**Exercise brief**
Put the lines of the entries below into a JSON list of strings, one string per line and no blank lines, starting at the line with "The height and" and continuing through the last line of the entries. Leave out the pictures.
<<<<
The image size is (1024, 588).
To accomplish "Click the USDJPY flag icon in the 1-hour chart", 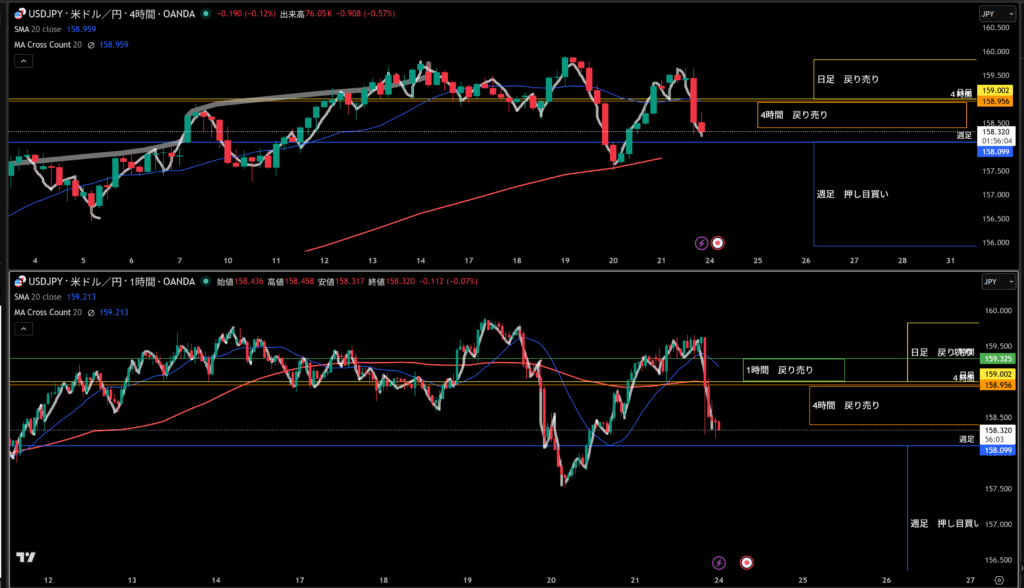I will pyautogui.click(x=21, y=282).
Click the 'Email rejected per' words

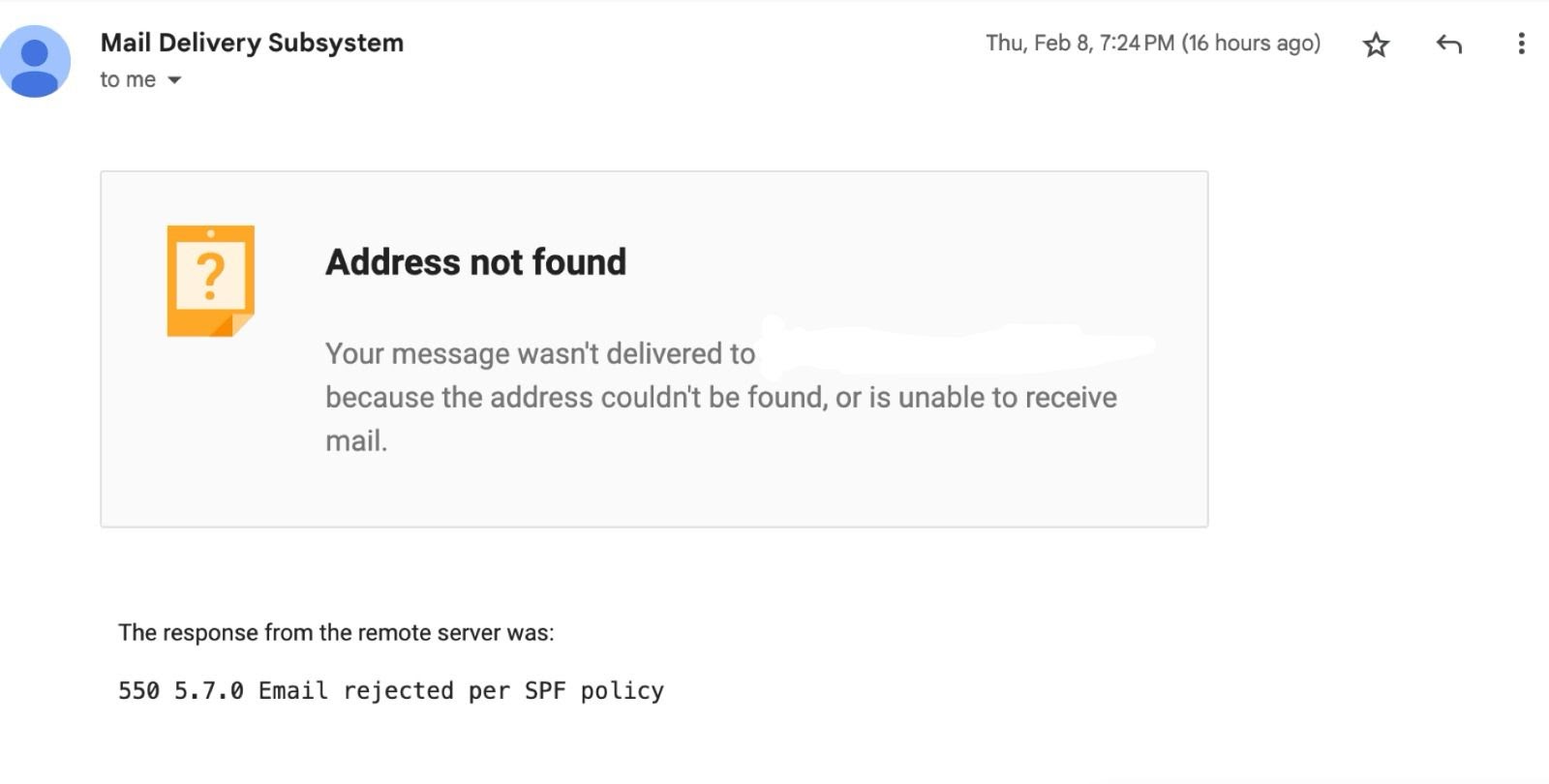[384, 691]
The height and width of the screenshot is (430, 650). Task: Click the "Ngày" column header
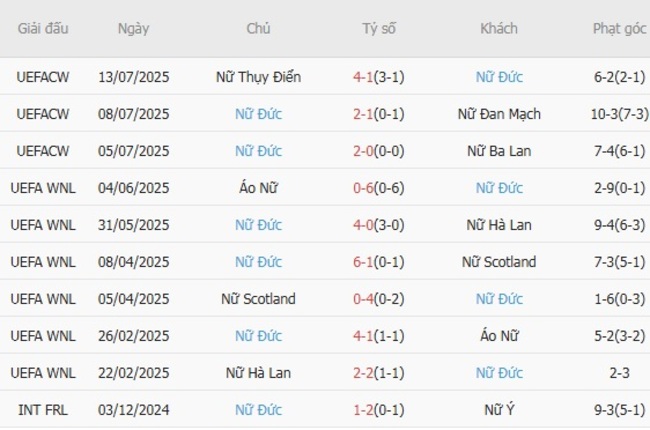(133, 28)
>>>>
**Reply**
[
  "The height and width of the screenshot is (430, 650). Task: Click the \"Ngày\" column header",
  "(133, 28)"
]